WORK TO COMPLETE:
Write out all of the records, keeping each one exactly as written.

(Stored items)

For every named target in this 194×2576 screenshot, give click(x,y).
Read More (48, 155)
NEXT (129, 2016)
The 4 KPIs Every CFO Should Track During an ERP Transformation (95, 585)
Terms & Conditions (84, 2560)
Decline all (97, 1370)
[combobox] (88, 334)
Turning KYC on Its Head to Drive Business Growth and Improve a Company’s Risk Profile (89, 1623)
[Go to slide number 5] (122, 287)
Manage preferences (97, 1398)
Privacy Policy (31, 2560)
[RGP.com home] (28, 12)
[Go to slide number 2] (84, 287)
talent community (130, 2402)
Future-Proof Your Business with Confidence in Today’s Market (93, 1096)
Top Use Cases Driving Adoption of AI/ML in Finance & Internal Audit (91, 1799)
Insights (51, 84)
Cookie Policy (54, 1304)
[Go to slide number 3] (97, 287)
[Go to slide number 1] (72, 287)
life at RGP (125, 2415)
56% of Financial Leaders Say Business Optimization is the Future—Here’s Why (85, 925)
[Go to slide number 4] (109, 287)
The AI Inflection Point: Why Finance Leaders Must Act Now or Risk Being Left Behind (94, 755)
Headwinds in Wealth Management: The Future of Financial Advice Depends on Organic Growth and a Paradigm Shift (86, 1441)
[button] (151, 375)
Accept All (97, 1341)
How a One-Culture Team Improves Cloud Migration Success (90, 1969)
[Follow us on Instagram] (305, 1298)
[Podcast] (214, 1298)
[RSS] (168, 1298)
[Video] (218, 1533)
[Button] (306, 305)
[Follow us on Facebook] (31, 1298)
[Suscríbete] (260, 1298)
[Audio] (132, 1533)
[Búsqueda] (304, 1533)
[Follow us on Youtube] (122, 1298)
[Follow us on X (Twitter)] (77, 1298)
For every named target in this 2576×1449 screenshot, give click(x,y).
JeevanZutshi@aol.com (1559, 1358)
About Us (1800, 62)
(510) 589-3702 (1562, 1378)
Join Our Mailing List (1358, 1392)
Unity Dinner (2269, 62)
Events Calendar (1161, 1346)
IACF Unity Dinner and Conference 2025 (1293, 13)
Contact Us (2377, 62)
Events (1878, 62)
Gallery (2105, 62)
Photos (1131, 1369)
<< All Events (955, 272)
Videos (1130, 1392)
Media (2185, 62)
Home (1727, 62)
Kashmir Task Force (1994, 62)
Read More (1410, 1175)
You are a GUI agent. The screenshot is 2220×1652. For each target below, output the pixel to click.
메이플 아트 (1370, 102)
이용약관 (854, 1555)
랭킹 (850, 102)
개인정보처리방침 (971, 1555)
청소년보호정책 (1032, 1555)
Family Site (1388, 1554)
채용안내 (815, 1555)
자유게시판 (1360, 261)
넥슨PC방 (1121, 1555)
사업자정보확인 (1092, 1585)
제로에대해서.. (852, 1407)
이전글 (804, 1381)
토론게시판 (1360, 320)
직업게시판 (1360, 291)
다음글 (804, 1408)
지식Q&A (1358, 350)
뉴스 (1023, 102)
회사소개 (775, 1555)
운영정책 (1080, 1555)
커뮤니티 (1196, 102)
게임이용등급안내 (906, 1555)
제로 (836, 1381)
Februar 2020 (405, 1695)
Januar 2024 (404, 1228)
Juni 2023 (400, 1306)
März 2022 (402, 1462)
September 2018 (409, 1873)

RESULT OF THE TASK:
For every named target in this 194×2576 screenshot, give click(x,y).
Read More (48, 155)
NEXT (129, 2016)
The 4 KPIs Every CFO Should Track During an ERP Transformation (95, 585)
Terms & Conditions (84, 2560)
Decline all (97, 1370)
[combobox] (88, 334)
Turning KYC on Its Head to Drive Business Growth and Improve a Company’s Risk Profile (89, 1623)
[Go to slide number 5] (122, 287)
Manage preferences (97, 1398)
Privacy Policy (31, 2560)
[RGP.com home] (28, 12)
[Go to slide number 2] (84, 287)
talent community (130, 2402)
Future-Proof Your Business with Confidence in Today’s Market (93, 1096)
Top Use Cases Driving Adoption of AI/ML in Finance & Internal Audit (91, 1799)
Insights (51, 84)
Cookie Policy (54, 1304)
[Go to slide number 3] (97, 287)
[Go to slide number 1] (72, 287)
life at RGP (125, 2415)
56% of Financial Leaders Say Business Optimization is the Future—Here’s Why (85, 925)
[Go to slide number 4] (109, 287)
The AI Inflection Point: Why Finance Leaders Must Act Now or Risk Being Left Behind (94, 755)
Headwinds in Wealth Management: The Future of Financial Advice Depends on Organic Growth and a Paradigm Shift (86, 1441)
[button] (151, 375)
Accept All (97, 1341)
How a One-Culture Team Improves Cloud Migration Success (90, 1969)
[Follow us on Instagram] (305, 1298)
[Podcast] (214, 1298)
[RSS] (168, 1298)
[Video] (218, 1533)
[Button] (306, 305)
[Follow us on Facebook] (31, 1298)
[Suscríbete] (260, 1298)
[Audio] (132, 1533)
[Búsqueda] (304, 1533)
[Follow us on Youtube] (122, 1298)
[Follow us on X (Twitter)] (77, 1298)
For every named target in this 2576×1449 screenshot, give click(x,y).
JeevanZutshi@aol.com (1559, 1358)
About Us (1800, 62)
(510) 589-3702 (1562, 1378)
Join Our Mailing List (1358, 1392)
Unity Dinner (2269, 62)
Events Calendar (1161, 1346)
IACF Unity Dinner and Conference 2025 (1293, 13)
Contact Us (2377, 62)
Events (1878, 62)
Gallery (2105, 62)
Photos (1131, 1369)
<< All Events (955, 272)
Videos (1130, 1392)
Media (2185, 62)
Home (1727, 62)
Kashmir Task Force (1994, 62)
Read More (1410, 1175)
You are a GUI agent. The screenshot is 2220×1652. For each target below, output the pixel to click.
메이플 아트 (1370, 102)
이용약관 (854, 1555)
랭킹 (850, 102)
개인정보처리방침 (971, 1555)
청소년보호정책 (1032, 1555)
Family Site (1388, 1554)
채용안내 (815, 1555)
자유게시판 (1360, 261)
넥슨PC방 (1121, 1555)
사업자정보확인 (1092, 1585)
제로에대해서.. (852, 1407)
이전글 (804, 1381)
토론게시판 (1360, 320)
직업게시판 (1360, 291)
다음글 (804, 1408)
지식Q&A (1358, 350)
뉴스 (1023, 102)
회사소개 (775, 1555)
운영정책 (1080, 1555)
커뮤니티 (1196, 102)
게임이용등급안내 (906, 1555)
제로 (836, 1381)
Februar 2020 (405, 1695)
Januar 2024 (404, 1228)
Juni 2023 (400, 1306)
März 2022 (402, 1462)
September 2018 (409, 1873)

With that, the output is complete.